[Text section]

We designed oligonucleotides to confirm, by PCR, that 100 randomly chosen gaps had been correctly closed by IMAGE. PCR products were obtained from 97 reactions and were sequenced. After quality screening the sequences for 71 gaps were obtained. In all but one case the sequenced PCR product matched the in-filled gap sequence obtained by IMAGE. The cause of the only discrepancy was 30 copies of a GAA repeat (90 bp). This repetitive region was longer than the 76 bp length of an Illumina read and therefore difficult for Velvet to assemble, resulting in a contig that only spanned 24 bp of GAA.
Closing gaps in a guided assembly
Improving an assembly comprising only Illumina reads
Based on the results seen with the P. berghei assembly, we sought to examine whether the same sets of Illumina reads could be used to produce a de novo assembly and subsequently improve it using IMAGE. As IMAGE gathers uniquely mapped reads at contig ends, their unmapped mates, which velvet could not utilize in a de novo setting, can be reused to close gaps using a range of different parameters. A draft genome assembly was produced by Velvet from Salmonella enterica using solely Illumina 54 bp reads. The assembly contained 233 gaps and 12 iterations of IMAGE were run with a range of k-mer settings (see Materials and methods). As a result, a total of 194 (83%) gaps were closed from local assemblies of reads aligning to the gap regions, despite those reads having been present in the original dataset. Five of the remaining unclosable gaps contain multiple copies of ribosomal RNA genes and will remain difficult to assemble with any short read assemblers.

[/Text section]
[Data section]

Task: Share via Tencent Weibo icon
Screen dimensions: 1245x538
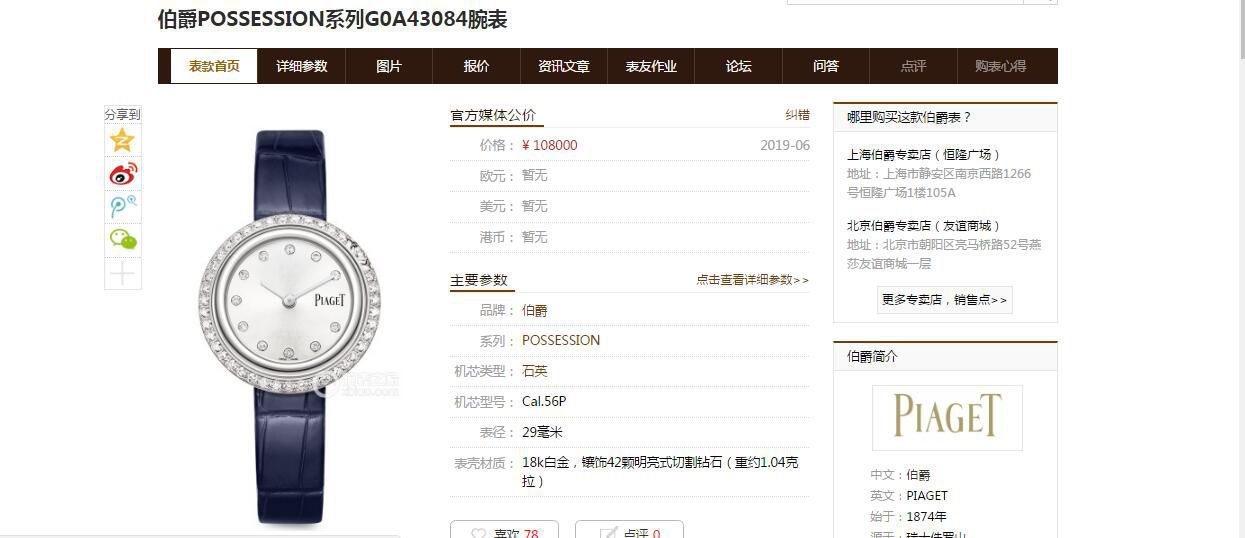Action: 123,207
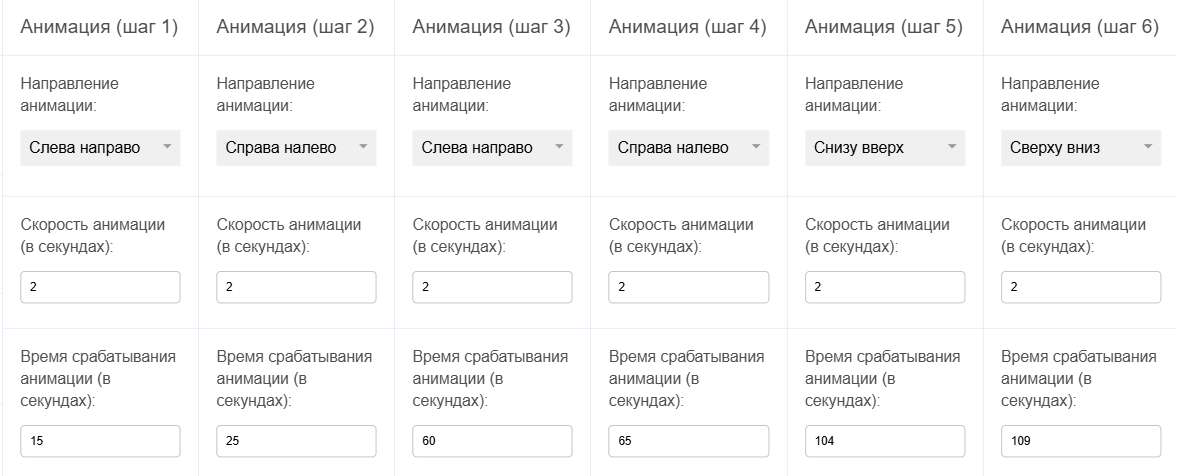Viewport: 1177px width, 476px height.
Task: Click the 'Анимация (шаг 6)' heading
Action: click(x=1079, y=27)
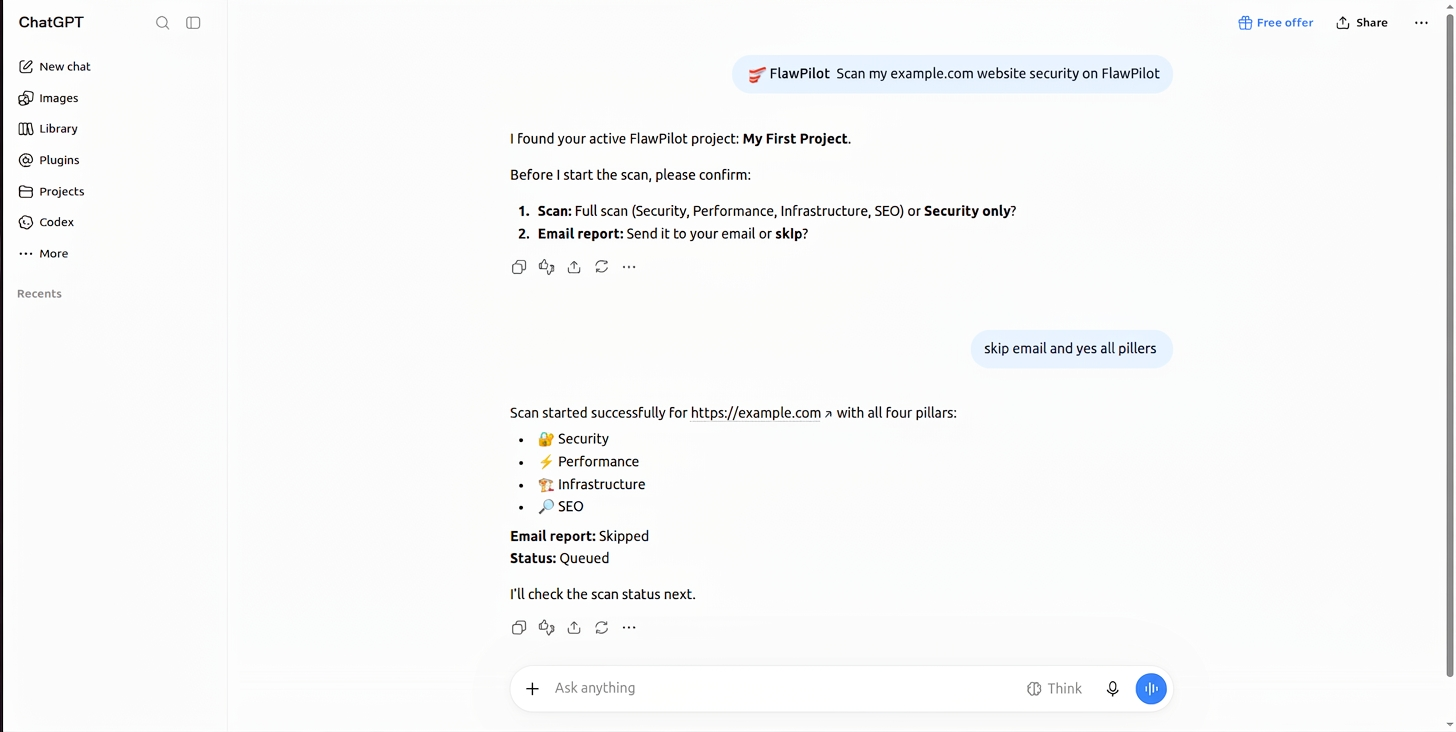
Task: Click the Free offer link
Action: [1276, 23]
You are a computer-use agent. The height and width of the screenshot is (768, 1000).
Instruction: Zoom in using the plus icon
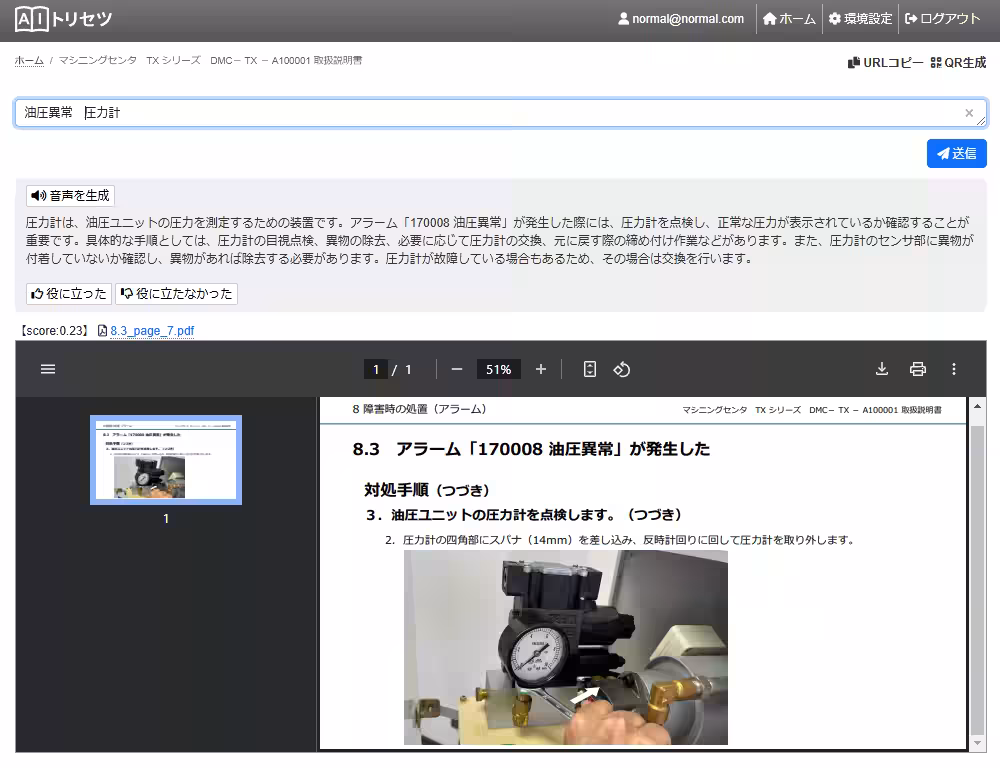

[/Data section]

__Exercise tasks__
1/ Copy the part of the gap-closing passage between "We designed oligonucleotides" and "24 bp of GAA.", inclusive.
2/ Render this sentence from the gap-closing passage in Spanish: "In all but one case the sequenced PCR product matched the in-filled gap sequence obtained by IMAGE."
3/ Write the next part of the gap-closing passage, picking up after its final sentence.

__Task answers__
1/
We designed oligonucleotides to confirm, by PCR, that 100 randomly chosen gaps had been correctly closed by IMAGE. PCR products were obtained from 97 reactions and were sequenced. After quality screening the sequences for 71 gaps were obtained. In all but one case the sequenced PCR product matched the in-filled gap sequence obtained by IMAGE. The cause of the only discrepancy was 30 copies of a GAA repeat (90 bp). This repetitive region was longer than the 76 bp length of an Illumina read and therefore difficult for Velvet to assemble, resulting in a contig that only spanned 24 bp of GAA.

2/ En todos los casos salvo uno, el producto de PCR secuenciado coincidió con la secuencia del hueco rellenado obtenida mediante IMAGE.

3/
Assemblies produced from any sequencing technology produce gaps irrespective of the assembler used, mainly due to sampling biases in the library preparation or repetitive regions. There is, therefore, an urgent need for tools to efficiently improve the draft assemblies in an automated fashion so that draft genomes are more accurate and contiguous without the additional cost of manual intervention. IMAGE simplifies the assembly problem by targeting specific regions (gaps), which reduces both the time and computational resources needed. IMAGE performed well across a range of real genome assemblies; we were able to close around half of targeted gaps. All of the draft assemblies used in this study were improved from a modest coverage of Illumina sequences, as low as 30× in the case of Schistosoma mansoni. Few gaps were misassembled, but in most cases they were large and could be readily detected as misassemblies by assessing their depth of coverage with realigned Illumina reads. For example, a misassembled (collapsed) repeat region will have an unusually high depth of coverage.
With the increasing availability of next-generation sequencing technologies, one of the main motivations behind IMAGE was to improve existing assemblies using additional data from Illumina sequencing. In the first case study, more than half of the gaps in a draft Echinococcus genome could be closed using IMAGE without the need for replacing the original assembly with a new one assembled de novo. In fact, we also showed that a de novo assembly of the Illumina data provides less information compared with incorporating the data using IMAGE and is far more computationally expensive.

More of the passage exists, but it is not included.